▶ _Your goal_:
Put only the lines of the listing from the line with "Locate an element" through the end of the listing into a Markdown table with the columns Row and Line. Number each row and leave out blank lines.
BEGIN
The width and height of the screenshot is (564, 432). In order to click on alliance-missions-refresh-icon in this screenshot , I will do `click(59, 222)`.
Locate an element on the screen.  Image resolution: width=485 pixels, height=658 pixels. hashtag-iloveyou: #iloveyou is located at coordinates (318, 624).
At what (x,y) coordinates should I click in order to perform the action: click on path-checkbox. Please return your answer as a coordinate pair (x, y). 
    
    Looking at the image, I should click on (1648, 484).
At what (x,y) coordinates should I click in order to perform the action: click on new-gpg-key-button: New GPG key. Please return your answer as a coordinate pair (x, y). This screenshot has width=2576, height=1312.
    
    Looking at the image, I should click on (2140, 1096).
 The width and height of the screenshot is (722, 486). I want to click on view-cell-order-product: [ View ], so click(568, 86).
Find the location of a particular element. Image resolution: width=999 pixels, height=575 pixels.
END
▶ _Answer box_:
| Row | Line |
|---|---|
| 1 | Locate an element on the screen.  Image resolution: width=485 pixels, height=658 pixels. hashtag-iloveyou: #iloveyou is located at coordinates (318, 624). |
| 2 | At what (x,y) coordinates should I click in order to perform the action: click on path-checkbox. Please return your answer as a coordinate pair (x, y).  |
| 3 |     Looking at the image, I should click on (1648, 484). |
| 4 | At what (x,y) coordinates should I click in order to perform the action: click on new-gpg-key-button: New GPG key. Please return your answer as a coordinate pair (x, y). This screenshot has width=2576, height=1312. |
| 5 |     Looking at the image, I should click on (2140, 1096). |
| 6 |  The width and height of the screenshot is (722, 486). I want to click on view-cell-order-product: [ View ], so click(568, 86). |
| 7 | Find the location of a particular element. Image resolution: width=999 pixels, height=575 pixels. |